Burbank Studios had a back lot full of shops punctuated by a water tower complete with Mickey Mouse. The Machine Shop was the location for the building of autos, trains, boats, etc, for Disneyland which opened in 1955. The Staff Shop is where the molds and casts were made for movies. The Electric and Plumbing Shop was self-explanatory. The Special Effects Shop housed everything from spaceships to flying cars to armor. The back lot also had a Paint Shop, Sign Graphics shop, Craft Services Shop and Mill. Finally, the back lot was used to build exterior sets for movies such as Love Bug, The Apple Dumpling Gang and 20,000 Leagues Under the Sea, among others.

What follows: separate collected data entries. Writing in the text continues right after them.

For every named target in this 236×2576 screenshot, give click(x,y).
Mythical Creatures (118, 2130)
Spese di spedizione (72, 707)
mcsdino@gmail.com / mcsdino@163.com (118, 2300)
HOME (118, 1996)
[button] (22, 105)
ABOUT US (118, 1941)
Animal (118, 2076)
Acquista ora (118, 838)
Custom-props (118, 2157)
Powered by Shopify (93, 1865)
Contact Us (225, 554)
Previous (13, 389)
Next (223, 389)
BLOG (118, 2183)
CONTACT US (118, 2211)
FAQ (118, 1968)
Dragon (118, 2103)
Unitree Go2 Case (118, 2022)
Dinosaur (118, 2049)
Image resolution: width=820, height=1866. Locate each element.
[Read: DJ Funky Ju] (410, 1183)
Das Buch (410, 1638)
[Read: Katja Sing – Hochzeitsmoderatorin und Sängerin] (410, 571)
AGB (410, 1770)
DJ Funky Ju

Burbank also had a Main Theater used for sound dubbing and screening. Three stages were built beside it. Stage A was used for scoring while Stages B and C were used for sound for the animated films.
All was not peachy, though, at Burbank Studios in those early days. Some artists claimed that the new studios were "cold, sterile and lacked charm". They missed their old, more intimate surroundings at Hyperion. Furthermore, they were only getting paid $15 a week for their services. Rather than an ostentatious building, "the average Depression-era artist would have been happy with a few extra bucks." (Amid Amidi) It was only 18 months after Walt and his staff moved in to the Burbank Studios that the artists went on strike, a dispute that almost killed the company.
Bitter after the strike, Walt remained at a distance from most of his employees. Even so, he persevered and made dozens of pictures in the new studio. Burbank Studios would be Walt's home until he passed away in 1966. Today you may take a tour there and see where all the movie-making magic happened.